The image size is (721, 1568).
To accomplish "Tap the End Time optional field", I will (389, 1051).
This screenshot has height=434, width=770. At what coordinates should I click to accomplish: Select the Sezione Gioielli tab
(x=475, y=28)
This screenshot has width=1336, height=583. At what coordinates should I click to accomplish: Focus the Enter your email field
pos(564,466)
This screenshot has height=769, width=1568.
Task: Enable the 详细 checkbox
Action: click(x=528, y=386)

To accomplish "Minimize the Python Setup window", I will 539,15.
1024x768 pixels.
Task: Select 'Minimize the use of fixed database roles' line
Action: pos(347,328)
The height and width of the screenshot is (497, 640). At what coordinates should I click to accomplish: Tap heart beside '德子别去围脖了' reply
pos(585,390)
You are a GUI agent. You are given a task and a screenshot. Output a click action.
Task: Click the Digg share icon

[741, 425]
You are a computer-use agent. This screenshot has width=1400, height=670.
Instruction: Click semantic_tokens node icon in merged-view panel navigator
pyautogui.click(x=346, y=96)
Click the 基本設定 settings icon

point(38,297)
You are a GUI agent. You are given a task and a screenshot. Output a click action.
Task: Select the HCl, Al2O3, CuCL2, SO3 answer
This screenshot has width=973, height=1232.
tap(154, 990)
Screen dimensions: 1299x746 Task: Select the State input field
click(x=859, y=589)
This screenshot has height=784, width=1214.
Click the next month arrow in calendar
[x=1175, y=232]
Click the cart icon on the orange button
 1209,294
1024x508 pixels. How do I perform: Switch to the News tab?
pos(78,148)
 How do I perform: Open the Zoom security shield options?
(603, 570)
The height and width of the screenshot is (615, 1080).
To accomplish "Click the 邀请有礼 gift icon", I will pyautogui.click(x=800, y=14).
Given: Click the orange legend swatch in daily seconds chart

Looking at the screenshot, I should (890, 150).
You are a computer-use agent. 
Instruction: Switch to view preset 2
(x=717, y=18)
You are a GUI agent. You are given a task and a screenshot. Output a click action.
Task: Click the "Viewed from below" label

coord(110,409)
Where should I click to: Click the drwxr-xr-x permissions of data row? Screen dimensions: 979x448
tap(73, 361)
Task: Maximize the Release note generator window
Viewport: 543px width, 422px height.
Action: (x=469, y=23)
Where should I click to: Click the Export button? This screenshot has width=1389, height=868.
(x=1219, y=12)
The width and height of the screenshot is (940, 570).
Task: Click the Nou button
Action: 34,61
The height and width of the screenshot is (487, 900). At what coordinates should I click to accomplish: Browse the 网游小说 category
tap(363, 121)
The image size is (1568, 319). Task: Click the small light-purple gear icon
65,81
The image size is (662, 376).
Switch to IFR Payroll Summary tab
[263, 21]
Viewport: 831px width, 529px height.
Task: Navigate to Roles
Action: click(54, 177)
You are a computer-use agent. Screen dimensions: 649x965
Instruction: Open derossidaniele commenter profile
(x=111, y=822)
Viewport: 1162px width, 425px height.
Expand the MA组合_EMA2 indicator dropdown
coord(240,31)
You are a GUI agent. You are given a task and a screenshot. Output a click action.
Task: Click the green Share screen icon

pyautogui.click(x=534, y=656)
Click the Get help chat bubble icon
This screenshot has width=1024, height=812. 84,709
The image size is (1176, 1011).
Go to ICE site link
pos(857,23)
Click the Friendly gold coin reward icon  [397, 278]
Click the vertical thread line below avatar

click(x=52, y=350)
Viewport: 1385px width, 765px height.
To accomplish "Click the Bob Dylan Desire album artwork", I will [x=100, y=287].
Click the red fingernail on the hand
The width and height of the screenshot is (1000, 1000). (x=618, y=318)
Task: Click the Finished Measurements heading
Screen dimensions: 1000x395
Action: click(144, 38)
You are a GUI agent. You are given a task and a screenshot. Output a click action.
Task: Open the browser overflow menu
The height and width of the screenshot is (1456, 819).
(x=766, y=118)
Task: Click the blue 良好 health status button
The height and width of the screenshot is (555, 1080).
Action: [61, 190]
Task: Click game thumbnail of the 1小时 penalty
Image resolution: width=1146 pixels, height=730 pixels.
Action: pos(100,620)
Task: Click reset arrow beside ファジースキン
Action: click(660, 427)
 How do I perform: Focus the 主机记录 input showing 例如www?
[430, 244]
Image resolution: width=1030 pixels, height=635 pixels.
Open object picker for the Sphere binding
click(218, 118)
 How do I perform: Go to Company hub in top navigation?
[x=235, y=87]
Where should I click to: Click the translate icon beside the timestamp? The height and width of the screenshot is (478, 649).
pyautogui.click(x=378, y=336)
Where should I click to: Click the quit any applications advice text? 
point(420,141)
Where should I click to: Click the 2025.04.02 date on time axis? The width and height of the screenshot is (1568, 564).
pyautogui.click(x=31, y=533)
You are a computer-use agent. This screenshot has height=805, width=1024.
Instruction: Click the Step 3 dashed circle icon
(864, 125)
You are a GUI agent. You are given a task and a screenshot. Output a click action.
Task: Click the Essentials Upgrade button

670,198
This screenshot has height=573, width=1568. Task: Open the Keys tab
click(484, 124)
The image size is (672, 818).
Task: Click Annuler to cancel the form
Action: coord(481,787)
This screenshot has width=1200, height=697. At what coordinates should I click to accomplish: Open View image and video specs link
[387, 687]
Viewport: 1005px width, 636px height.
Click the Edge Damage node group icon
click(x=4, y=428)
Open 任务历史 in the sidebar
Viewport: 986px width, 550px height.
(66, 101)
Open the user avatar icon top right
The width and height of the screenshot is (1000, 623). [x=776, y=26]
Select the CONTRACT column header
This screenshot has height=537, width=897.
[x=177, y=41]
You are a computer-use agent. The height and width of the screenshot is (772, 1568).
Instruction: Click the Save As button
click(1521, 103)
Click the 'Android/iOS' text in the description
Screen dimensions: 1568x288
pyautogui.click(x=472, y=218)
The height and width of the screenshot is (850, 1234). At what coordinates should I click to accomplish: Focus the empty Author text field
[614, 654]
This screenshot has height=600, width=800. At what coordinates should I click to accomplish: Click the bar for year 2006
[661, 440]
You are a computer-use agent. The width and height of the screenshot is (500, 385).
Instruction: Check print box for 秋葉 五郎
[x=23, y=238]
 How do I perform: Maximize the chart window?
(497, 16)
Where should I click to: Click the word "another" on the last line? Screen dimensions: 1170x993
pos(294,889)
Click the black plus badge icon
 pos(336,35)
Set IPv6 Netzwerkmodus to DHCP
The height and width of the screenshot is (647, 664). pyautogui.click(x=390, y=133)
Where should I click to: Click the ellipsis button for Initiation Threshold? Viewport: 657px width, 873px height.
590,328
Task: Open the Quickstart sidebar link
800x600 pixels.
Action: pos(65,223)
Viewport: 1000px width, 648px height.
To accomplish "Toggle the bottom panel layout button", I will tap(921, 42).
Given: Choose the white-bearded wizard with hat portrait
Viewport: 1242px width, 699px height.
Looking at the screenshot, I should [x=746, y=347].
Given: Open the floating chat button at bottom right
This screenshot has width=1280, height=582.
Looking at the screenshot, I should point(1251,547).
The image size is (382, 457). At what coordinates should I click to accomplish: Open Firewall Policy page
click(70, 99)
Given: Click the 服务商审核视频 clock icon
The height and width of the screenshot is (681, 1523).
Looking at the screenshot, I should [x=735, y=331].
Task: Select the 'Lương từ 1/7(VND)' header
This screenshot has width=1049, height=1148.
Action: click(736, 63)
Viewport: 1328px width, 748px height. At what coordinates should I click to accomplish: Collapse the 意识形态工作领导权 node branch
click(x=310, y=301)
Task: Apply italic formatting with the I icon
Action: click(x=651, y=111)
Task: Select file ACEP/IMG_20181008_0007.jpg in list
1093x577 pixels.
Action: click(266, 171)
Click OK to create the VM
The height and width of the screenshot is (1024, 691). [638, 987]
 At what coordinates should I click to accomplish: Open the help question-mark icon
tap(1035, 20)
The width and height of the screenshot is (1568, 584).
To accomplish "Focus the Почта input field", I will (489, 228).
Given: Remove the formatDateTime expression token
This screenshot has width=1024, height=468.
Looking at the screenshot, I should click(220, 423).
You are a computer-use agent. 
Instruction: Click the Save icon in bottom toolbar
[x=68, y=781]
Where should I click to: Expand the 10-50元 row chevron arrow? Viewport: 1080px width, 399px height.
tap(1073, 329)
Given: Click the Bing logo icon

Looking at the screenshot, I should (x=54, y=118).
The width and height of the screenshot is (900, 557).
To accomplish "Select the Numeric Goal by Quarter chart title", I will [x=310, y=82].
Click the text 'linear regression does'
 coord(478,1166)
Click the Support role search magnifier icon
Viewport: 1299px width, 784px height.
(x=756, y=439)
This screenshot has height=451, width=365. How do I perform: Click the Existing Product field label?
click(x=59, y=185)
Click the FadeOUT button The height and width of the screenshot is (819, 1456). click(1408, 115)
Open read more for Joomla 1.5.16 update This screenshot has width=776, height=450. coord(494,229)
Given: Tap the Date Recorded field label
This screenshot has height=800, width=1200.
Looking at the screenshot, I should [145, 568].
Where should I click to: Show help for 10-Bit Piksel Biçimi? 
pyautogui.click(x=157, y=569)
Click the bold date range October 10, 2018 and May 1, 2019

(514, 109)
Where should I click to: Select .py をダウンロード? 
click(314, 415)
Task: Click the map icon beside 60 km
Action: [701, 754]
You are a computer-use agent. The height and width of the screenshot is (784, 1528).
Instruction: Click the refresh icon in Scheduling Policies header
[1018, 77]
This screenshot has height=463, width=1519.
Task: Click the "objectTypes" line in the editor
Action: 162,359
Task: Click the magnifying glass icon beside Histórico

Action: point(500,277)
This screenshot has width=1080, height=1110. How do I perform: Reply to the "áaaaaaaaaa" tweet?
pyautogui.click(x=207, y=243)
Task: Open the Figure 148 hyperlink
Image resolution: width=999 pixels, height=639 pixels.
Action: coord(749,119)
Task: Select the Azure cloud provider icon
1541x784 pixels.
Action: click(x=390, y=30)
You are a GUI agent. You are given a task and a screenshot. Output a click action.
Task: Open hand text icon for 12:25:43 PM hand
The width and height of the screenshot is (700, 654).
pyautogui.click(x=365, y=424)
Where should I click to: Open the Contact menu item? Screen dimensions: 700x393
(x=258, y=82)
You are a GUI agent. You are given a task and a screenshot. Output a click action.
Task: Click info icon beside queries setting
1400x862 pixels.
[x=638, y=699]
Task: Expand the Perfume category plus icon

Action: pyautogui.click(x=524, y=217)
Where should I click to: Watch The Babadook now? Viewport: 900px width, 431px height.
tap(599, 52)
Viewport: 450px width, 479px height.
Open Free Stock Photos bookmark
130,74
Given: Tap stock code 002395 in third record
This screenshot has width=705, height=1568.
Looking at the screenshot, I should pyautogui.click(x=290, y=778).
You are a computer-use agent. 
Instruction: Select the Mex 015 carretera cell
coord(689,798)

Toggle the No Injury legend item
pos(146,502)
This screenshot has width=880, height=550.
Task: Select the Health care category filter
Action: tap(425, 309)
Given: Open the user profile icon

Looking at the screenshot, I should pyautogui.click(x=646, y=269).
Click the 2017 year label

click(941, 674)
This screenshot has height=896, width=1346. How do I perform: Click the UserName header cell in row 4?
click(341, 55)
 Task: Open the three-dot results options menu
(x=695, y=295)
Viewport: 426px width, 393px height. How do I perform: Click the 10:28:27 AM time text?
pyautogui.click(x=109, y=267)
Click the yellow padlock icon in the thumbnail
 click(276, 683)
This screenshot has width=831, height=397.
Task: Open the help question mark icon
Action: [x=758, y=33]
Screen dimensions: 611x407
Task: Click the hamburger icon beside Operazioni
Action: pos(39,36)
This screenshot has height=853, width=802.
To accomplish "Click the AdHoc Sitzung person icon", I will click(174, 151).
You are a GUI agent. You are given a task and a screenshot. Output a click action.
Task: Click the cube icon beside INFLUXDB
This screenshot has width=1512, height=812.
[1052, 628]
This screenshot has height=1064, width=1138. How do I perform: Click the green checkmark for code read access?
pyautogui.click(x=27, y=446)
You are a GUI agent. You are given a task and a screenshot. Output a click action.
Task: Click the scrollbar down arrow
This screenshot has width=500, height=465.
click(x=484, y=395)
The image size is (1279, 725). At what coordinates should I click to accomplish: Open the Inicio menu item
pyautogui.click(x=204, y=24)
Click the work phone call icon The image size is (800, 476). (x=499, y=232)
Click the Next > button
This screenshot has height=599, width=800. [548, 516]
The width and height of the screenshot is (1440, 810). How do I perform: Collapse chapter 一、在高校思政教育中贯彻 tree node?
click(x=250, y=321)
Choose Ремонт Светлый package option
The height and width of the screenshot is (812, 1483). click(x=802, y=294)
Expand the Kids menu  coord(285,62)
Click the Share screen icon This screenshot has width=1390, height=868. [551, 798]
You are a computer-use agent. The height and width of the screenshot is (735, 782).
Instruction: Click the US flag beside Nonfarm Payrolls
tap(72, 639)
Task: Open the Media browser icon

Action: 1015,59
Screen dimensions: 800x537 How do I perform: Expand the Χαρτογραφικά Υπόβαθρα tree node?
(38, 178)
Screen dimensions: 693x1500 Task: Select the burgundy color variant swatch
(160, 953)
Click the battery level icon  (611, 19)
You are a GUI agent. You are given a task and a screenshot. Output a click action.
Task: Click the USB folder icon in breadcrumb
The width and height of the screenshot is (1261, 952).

────────────────────────────────────────

** REQUIRED ACTION **
Only lines with the word "computer" are wanted, so copy each one from the records.

** EXERCISE ANSWER **
You are a computer-use agent. This screenshot has width=1400, height=670.
You are a computer-use agent. 
You are a computer-use agent. Screen dimensions: 649x965
You are a computer-use agent. This screenshot has height=805, width=1024.
You are a computer-use agent. The height and width of the screenshot is (772, 1568).
You are a computer-use agent. The width and height of the screenshot is (500, 385).
You are a computer-use agent. 
You are a computer-use agent. The height and width of the screenshot is (784, 1528).
You are a computer-use agent. 
You are a computer-use agent. The height and width of the screenshot is (735, 782).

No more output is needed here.